Dickinson’s passion for teaching and compassion for students is evident in the way she talked about her experiences. She chuckled as she remembered her grammar classes from her earlier career. Before she taught at Augustana, Dickinson taught secondary education in Wisconsin.
“In my very first years of teaching, I taught middle school and junior high, and so you put little stars and stickers on the tests. So in grammar class [at Augustana], if you had an A, I’d put a star on the paper,” Dickinson said.
“I had a girl in grammar class, and she couldn’t get anything above a 70 to save her soul, and she’d come in all the time, and I’d be doing private tutoring with her,” she continued. “One day, she got a star on her grammar quiz, and she stood up, and I’m handing back quizzes, and she stood up and showed the whole class, ‘Look, I got a star on my quiz.’”

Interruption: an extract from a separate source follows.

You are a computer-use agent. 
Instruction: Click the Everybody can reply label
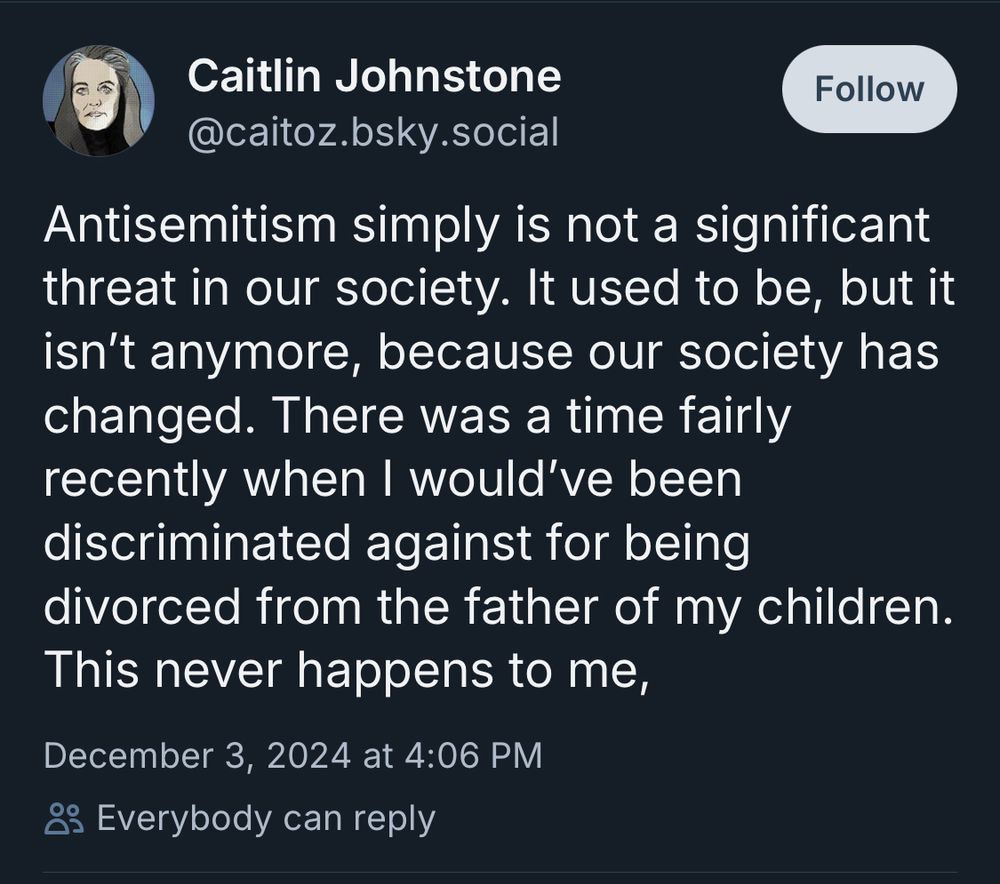[264, 819]
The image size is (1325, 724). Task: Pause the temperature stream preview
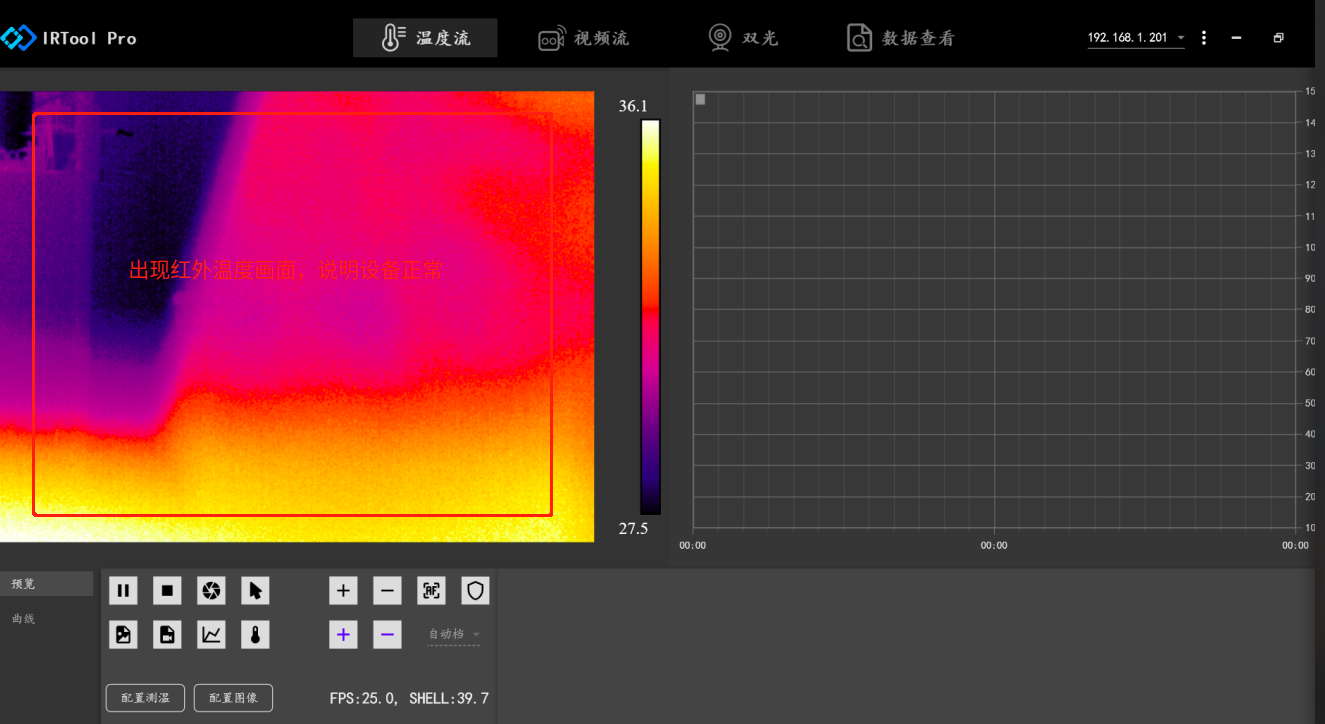[x=123, y=591]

Katie Foutz, an Augustana alum with a degree in English and journalism, remembered taking the aforementioned grammar class at 8 a.m., and acknowledged that it was Dickinson’s approach to the class that made it enjoyable.
“She had a real sense of humor and a lot of energy,” Foutz said.
That energy, however, didn’t stop Dickinson from being strict when necessary. Dr. Daniel Gerling, who eventually took over Dickinson’s job as director of the Augustana Writing Center, had an office next door to her. During his first couple years at Augustana, he would listen in on the conferences she had with students.
“These troubled students would come in and she would say, ‘You missed this meeting with the tutor, why did you miss this meeting?’” Gerling said. “The student would be like, ‘Uh, I just forgot about it,’ and she’d be like, ‘Why did you forget about it? Where’s your planner?’ The student would be like ‘I don’t have a planner,’ and she would be like, ‘Why don’t you have a planner?’ And then she’d usually give them a planner and would make sure that they were equipped.”
“She’s the sweetest person in the world, and has such a positive and radiant energy,” Gerling said. “When she was working with a troubled student, I think she knew that that energy didn’t go very far, and that she needed to be stern and she needed to be strict, and she needed to come down on these students and show them exactly what they needed to do. And it worked. I think she went a long way towards saving a lot of students’ careers here.”
Gerling also credits her for making the Writing Center what it is today: a revered, respected institution that, thanks to Dickinson’s hard work, could hire students from all disciplines, not only the English department.
Whether Dickinson is teaching prepositional phrases or sun salutations, the impact she has on people is the same. She has a passion for bettering the whole of a person.
“[Dickinson] has strong beliefs and she is willing to act on them. She is a person of integrity,” Blank-Libra said. “I think that her desire to help others live fulfilling lives is part of what led her to yoga. Through her teaching of yoga, she is able to help other people achieve things that they want for themselves.”